Recommendation to ease marijuana restrictions could have big impact on Colorado cannabis companies
Cannabis companies have been operating in Colorado for more than decade. But it's far from business as usual.
"Gas money, the car payment, the giant refrigerated trucks we have to have because edibles melt in the Colorado sun," said Buck Dutton, marketing vice president for Native Roots Cannabis. "None of that can be written off on our taxes."
Dutton says those limitations are a result of federal regulations around marijuana. Paired with a steady decline in marijuana sales since the pandemic, impacts on the industry are compounded.
"It's not just the big players that are suffering, not just the mom and pop (stores) that are suffering," Dutton said. "The entire cannabis industry is suffering. Right now, our profit margins are already razor thin because of the tax rates we have to pay to the federal government."
Like so many in the marijuana industry, they are paying close attention to a recommendation by the U.S. Department of Health and Human Services to reschedule marijuana into a category of less dangerous drugs.

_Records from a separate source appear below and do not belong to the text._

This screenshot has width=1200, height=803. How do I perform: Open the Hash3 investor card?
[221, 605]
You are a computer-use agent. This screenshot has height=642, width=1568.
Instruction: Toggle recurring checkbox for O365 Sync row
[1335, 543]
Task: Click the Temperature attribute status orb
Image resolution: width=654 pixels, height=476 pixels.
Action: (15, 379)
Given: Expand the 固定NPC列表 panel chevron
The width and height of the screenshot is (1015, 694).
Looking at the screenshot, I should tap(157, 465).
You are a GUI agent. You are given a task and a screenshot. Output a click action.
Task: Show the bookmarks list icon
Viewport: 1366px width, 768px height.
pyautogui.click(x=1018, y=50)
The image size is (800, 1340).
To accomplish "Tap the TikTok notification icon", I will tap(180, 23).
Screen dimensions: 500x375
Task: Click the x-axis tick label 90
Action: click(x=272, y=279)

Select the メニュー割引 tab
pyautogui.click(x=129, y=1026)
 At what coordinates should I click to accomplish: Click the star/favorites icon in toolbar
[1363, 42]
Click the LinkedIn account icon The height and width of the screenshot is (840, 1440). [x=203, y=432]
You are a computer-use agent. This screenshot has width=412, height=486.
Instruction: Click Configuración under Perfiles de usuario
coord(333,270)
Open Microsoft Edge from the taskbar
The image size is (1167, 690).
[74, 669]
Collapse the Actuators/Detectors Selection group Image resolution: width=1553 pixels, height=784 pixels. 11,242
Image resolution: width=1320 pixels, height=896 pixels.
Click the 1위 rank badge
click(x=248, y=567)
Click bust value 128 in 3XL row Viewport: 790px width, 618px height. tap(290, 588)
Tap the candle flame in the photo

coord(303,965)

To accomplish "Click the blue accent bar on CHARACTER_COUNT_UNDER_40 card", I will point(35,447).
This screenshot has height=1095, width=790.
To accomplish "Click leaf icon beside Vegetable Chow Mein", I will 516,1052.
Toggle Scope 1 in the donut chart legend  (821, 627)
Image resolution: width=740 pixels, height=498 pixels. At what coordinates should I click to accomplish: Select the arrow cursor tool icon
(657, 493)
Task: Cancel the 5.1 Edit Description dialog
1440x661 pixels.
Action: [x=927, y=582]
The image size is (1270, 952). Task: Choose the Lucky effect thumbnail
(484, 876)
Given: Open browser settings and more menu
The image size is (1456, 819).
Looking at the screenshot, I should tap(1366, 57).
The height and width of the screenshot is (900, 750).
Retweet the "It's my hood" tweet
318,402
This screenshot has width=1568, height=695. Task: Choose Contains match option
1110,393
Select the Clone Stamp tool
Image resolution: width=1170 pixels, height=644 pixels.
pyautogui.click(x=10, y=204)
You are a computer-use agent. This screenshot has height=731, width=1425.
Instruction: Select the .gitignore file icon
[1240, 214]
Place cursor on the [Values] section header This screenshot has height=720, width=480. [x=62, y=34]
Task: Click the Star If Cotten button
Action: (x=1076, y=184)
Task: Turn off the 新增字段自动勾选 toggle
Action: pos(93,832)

"If we could reschedule cannabis, we could start treating these businesses a lot more fairly," said Mason Tvert, spokesperson for Colorado Leads.
Colorado Leads is an alliance of Colorado cannabis businesses. Tvert says they're now looking to the DEA for direction on the future of cannabis classification.
"We should not have a Drug Enforcement Agency setting health policy in this country," Tvert said. "They are supposed to enforce the laws, not create them, and so we are hopeful the DEA will follow this recommendation."
For Dutton and other business owners, all they can do now is wait.
"This was extremely welcome news when we heard; however, we are not rolling out the red carpet," Dutton added.